* [Passage for review]
Side dressing the plants with fertilizer is generally done in June or early July.  Be sure to place the fertilizer no closer than
around the drip line of the plants and in all instances at least 6” away from the dahlia stalk.  Growers that continue to side
dress later than mid July run the risk of causing an increased incidence of oblong, double, misshapen or “bull” centers.

Into every garden a little rain must fall.  
This is great for plant growth, but sadly promotes some fungus diseases.  Powdery Mildew (as well as other fungus
diseases) is much easier to prevent than to cure. Organic preventatives include 1 Tbs. Baking Soda with 1 tsp. Ivory
Liquid in 1 gallon water sprayed on the garden weekly.  Another is skim milk with the same spreader-sticker (Ivory).  
Home garden approved chemicals include Daconil and Funginex which are available at most garden centers.  Good
garden sanitation seems to help.  Also take a look at other vegetation around the dahlia plot.  Does it show evidence of
mildew? If so, consider treating it along with the dahlias.  Dahlia Smut seems more active this year.  It starts out as lighter
discolorations in round circles on the leaves, looking almost like mosaic virus.  Later, these circles in the leaves completely
rot through leaving a “shot hole” perforation in the leaves.  Daconil seems to be the best control.  Best photo I could find
on the net is at the below link.  Be sure to scroll down to find the two photos of early and advanced infection.

* [Supplied information]

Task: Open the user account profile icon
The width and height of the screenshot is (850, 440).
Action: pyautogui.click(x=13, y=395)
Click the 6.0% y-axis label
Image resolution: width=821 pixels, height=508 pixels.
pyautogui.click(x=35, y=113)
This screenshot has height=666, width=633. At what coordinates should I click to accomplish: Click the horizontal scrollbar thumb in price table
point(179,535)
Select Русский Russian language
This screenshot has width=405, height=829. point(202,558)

* [Actions to take]
1 > What kinds of flower centers do the dahlia care notes say can result from side dressing later than mid July?
2 > According to the dahlia care notes, what seems to be the best control for Dahlia Smut?
Rely only on the dahlia care notes, not the listing.

* [Answers in order]
1 > Oblong, double, misshapen, or "bull" centers

2 > Daconil